Not Against It

Last night, a client asked me why I’m drawn to pastoral work with homeless folks. I’ve been asked this many times, and there’s usually a genre expectation: people expect me to tell a story where I was once homeless myself, or a homeless guy’s generosity changed my life, or where I failed to help someone who later died, or a “lightning rod moment” when God gave me a special burden for the homeless population, or some such thing. (None of that is even close to true, by the way.)

The assumption behind the question is that ministry to homeless folks is uniquely hard, and unless you have some kind of special calling to that population, you couldn’t or wouldn’t do it.

The truth is rather more mundane: I’m not against it.

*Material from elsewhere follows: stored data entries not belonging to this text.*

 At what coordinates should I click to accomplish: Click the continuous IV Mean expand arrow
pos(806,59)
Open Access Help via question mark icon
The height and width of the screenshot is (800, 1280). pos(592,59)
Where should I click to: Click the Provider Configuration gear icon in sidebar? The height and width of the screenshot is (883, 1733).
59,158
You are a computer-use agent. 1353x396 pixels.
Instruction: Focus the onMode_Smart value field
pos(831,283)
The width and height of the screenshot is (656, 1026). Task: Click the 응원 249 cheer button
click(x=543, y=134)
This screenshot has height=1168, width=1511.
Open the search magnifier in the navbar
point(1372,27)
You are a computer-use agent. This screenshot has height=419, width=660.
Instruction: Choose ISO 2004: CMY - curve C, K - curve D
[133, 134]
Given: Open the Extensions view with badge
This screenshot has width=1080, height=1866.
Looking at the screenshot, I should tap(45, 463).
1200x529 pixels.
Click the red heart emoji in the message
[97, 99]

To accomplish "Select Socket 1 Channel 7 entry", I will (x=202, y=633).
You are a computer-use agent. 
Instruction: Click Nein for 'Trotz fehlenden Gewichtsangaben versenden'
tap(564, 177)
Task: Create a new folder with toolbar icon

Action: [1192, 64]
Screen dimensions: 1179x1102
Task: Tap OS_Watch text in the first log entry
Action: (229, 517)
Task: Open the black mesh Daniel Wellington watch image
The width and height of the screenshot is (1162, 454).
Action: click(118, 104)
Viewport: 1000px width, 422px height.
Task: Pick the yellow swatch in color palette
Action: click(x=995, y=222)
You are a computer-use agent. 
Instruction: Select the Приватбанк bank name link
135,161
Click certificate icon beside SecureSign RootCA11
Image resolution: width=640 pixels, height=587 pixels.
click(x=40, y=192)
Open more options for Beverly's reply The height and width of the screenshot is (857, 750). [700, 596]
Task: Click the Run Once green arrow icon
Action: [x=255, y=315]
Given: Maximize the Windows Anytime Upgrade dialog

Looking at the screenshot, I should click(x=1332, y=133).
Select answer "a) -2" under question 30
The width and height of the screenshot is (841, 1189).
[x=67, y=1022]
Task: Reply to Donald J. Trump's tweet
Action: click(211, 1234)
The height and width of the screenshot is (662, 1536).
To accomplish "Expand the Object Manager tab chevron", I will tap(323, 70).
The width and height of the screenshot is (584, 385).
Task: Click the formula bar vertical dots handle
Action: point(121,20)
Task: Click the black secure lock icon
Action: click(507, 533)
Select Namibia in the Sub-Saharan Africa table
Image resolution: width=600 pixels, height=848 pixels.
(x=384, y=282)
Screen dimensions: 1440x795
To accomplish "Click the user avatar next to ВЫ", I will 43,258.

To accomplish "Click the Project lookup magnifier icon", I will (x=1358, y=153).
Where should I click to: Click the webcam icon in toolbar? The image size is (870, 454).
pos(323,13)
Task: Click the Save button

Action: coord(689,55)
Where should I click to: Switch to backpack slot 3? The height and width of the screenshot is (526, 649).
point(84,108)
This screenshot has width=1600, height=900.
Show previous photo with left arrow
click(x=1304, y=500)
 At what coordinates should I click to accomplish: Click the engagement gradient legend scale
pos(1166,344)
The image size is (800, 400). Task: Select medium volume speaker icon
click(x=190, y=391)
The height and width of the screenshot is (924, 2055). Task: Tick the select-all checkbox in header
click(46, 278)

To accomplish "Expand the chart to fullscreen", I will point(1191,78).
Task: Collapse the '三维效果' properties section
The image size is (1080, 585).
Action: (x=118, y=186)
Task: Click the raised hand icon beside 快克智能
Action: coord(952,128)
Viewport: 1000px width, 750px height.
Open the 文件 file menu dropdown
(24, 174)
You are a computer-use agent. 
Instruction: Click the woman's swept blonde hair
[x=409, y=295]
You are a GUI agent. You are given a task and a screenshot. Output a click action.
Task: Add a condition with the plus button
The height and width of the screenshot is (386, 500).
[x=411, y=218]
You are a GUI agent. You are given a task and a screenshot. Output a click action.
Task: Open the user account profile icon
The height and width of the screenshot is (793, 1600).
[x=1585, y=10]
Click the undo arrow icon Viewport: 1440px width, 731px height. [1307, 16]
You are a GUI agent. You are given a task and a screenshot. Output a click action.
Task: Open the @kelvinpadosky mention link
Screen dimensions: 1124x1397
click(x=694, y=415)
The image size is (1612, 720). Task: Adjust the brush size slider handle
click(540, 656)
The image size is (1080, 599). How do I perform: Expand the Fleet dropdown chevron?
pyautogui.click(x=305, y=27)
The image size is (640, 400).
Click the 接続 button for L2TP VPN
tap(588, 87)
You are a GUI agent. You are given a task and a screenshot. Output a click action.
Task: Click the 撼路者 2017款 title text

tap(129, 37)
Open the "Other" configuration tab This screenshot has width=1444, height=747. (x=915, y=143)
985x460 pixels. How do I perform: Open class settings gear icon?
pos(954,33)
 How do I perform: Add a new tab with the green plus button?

I know that sounds odd, but think about it this way: there’s a seminary just down the road full of students aspiring to “the professional ministry.” Guarantee you, very few of them are looking forward to a ministry that involves hugging someone whose last bath was 2 weeks ago at the sink in a Burger King bathroom. They’re looking for church jobs in the well-heeled suburbs. Most of them are realistic enough to know they aren’t going to waltz into a senior pastor gig first thing; they expect to pay their dues. They’ll start out as youth pastors, or associate pastors at a small church, before moving up to the mid-size churches. Some of them will be happy to stay there; others aspire to the megachurch, where there’s an on-site nursery and day care for the employees’ kids. Others are angling more toward a Ph.D. and a career in academia; still others for positions in publishing.

There’s nothing wrong with any of that, of course. We need books and professors and churches in the ‘burbs; there’s good work to be done there. But the point is, serving the homeless population is simply not on their maps as something one might do. Of course they know, at an intellectual level, that some people do that kind of work, but it’s never seriously occurred to them that they might do it.

And so, mostly, they won’t. They’ll continue to think of the default “ministry position” as a full-time staff position at a mid-sized suburban church, and caring for the homeless as an exotic burden specially gifted to other people. Some of them will think that we are losers — the ones who failed to make the cut for the cushier jobs. Others will think we’re especially dedicated. But neither is true. Me, I’ve no special calling or exotic gift for homeless ministry. But neither am I possessed of the delusion that such a thing is necessary. It’s just feeding Christ’s sheep and loving the lost.

Which ones? The ones He put in front of me. Who’d He put in front of you?